In other words, it is known to monitor the temperature of the pressure vessel of cast elements to endeavor to ensure that these structural elements will not be adversely effected by the reactor operation.
However, this is not always sufficient and frequently fails to provide sufficient warning of a structural defect in sufficient time to enable corrective measures to be taken.
Hence it is desirable to provide a system in which the mechanics or structural integrity of the system can be monitored more effectively or to a greater degree.
The monitoring of the mechanics or structural integrity of the system is intended here to mean, not the thermal monitoring in the sense described above, but rather monitoring of the bearing strength of the cast structural elements and the walls assembled therefrom, the monitoring of the bearing strength of the cover and base or floor of the pressure vessel, and the monitoring of the stability, strength or fluctuation of other characteristics of the stressing system consisting of the axial stressing and peripheral stressing cables.

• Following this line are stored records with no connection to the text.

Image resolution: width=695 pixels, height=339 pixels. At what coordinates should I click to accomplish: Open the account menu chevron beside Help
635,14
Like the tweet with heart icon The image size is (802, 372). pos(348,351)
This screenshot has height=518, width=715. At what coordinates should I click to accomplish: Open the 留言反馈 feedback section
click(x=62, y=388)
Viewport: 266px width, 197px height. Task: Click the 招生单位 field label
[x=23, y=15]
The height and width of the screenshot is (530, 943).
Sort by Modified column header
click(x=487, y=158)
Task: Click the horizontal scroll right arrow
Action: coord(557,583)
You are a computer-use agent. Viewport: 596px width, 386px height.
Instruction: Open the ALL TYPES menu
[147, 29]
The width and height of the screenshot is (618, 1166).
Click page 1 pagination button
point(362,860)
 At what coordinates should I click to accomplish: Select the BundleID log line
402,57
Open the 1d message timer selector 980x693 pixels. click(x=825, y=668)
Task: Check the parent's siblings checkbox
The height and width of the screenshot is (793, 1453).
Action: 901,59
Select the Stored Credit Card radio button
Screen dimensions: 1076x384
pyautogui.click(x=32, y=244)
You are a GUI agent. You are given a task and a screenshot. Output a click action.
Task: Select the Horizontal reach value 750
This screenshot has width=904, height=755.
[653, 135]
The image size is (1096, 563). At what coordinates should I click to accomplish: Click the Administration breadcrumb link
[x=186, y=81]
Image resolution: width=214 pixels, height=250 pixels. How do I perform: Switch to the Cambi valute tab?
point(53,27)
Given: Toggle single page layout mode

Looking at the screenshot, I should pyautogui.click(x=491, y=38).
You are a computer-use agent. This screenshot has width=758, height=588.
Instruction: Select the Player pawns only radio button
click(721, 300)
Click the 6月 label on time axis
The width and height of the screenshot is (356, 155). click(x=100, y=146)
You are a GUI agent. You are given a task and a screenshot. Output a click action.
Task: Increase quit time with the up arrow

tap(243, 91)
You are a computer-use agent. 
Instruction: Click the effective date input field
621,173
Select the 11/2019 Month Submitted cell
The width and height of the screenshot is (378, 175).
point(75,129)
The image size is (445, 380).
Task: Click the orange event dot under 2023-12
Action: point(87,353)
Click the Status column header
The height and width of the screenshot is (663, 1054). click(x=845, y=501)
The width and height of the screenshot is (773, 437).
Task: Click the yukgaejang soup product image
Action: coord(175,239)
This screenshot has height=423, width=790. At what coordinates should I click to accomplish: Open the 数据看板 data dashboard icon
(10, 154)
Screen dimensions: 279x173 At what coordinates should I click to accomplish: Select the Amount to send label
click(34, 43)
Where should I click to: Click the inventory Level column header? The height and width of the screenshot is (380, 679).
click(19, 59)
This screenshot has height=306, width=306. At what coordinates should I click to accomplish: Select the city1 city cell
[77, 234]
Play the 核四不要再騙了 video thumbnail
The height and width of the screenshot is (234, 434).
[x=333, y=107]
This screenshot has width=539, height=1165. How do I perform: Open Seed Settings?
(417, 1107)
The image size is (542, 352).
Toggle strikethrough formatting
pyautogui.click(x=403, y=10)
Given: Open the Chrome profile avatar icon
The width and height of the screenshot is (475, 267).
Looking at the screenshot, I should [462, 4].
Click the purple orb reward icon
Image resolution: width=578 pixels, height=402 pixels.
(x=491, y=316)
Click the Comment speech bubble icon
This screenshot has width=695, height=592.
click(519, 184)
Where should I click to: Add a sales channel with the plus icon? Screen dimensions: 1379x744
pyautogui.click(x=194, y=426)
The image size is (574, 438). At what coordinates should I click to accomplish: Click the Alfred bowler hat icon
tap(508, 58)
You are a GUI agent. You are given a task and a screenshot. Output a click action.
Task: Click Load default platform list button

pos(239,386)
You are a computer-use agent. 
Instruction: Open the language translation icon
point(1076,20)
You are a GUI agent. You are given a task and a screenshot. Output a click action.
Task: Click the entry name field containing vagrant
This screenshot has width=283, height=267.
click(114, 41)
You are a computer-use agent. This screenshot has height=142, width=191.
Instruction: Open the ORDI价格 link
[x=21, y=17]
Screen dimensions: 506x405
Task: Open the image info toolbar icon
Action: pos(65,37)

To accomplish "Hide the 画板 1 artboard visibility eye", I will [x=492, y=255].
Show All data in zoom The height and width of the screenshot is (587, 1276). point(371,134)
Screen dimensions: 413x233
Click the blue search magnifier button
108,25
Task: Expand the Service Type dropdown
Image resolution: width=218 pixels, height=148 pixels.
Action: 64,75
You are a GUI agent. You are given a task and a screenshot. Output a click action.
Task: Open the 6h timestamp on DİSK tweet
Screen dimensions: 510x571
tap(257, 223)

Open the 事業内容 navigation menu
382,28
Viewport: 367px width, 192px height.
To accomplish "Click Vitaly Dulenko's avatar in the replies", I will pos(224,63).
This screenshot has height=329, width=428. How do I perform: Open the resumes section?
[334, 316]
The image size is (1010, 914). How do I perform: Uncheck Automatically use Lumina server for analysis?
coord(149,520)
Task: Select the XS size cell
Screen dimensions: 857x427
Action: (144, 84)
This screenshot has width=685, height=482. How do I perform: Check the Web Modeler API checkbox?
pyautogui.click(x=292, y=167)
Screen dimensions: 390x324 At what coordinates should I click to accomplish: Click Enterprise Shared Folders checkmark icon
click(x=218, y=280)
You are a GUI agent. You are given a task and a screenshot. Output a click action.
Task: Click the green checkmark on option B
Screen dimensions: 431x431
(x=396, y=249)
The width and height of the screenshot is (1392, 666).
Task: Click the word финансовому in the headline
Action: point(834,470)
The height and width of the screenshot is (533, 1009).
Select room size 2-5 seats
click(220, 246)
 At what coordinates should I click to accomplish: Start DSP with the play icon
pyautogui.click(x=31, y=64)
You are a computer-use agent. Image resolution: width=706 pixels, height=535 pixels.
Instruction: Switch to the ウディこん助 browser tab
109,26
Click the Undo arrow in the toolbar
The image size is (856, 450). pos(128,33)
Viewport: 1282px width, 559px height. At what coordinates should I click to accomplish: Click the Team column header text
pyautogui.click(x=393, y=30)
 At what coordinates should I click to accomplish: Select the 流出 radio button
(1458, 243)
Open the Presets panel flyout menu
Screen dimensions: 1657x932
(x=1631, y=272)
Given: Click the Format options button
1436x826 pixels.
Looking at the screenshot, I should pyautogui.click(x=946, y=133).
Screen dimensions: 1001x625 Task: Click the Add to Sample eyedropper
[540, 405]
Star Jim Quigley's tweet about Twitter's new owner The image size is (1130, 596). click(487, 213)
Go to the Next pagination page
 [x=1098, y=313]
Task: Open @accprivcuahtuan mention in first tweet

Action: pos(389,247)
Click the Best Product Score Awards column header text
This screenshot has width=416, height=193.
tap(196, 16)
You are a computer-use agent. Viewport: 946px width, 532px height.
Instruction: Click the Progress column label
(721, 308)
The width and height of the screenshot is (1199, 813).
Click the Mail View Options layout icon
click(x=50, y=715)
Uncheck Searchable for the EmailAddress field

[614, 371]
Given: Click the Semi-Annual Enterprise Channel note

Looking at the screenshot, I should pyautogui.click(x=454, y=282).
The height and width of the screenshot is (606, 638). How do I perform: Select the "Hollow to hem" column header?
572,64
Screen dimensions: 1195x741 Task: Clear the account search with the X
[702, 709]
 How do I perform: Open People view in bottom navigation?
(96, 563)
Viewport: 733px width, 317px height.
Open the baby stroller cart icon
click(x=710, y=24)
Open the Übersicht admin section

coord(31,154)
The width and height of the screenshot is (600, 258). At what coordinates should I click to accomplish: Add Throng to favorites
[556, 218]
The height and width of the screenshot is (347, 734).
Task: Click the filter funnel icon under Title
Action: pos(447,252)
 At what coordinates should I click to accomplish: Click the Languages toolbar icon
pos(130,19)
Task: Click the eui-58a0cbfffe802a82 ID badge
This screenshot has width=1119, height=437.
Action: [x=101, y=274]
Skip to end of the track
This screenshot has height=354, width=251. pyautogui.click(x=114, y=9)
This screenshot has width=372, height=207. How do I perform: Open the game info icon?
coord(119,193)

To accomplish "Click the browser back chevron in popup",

The differentiation between normal-operation axial-stress cables and safety axial-stress cables on one hand and the operating peripheral-stress cables and safety-peripheral stress cables on the other, will be understood to relate to the operability of the pressure vessel. In other words, only the normal-operating stressing cables are required to make the pressure vessel fully functional during normal operation.
It is, however, customary to make both systems of stressing cables structurally and functionally interchangeable in the sense that there need be no structural differentiation between a normal-operating stressing cable and a corresponding safety stressing cable.
When, for example, eighteen axial-stressing cables are angularly equispaced about the periphery of the vessel, nine can be constituted as normal-operation stressing cables while nine are constituted safety cables. From a practical point of view it is of no significance whether the even or odd axial stressing cables are the normal-operating cables and the others are the safety cables or vice versa. The same applies for the peripheral stressing cables.
Notwithstanding the progress which has been made, as described above, in developing pressure-retentive structures to serve as nuclear reactor containments, there has been a need for a simple, reliable and long-lived system for detecting failures, defects or structural deficiencies (i.e. monitoring the mechanics) of such vessels to alert the operating personnel of potential danger with respect to the structural integrity of components of the vessel.
Such a monitoring system must be effective whether the deficiency or defect is a defect in the strength of the materials used, a defect in the structural element constituted from the material, a defect in the wall assembled from the cast elements, a defect in the case metal cover, a defect in the cast metal base, or a defect in the one of the cables or stressing elements and, in general, a failure anywhere in the stressing system.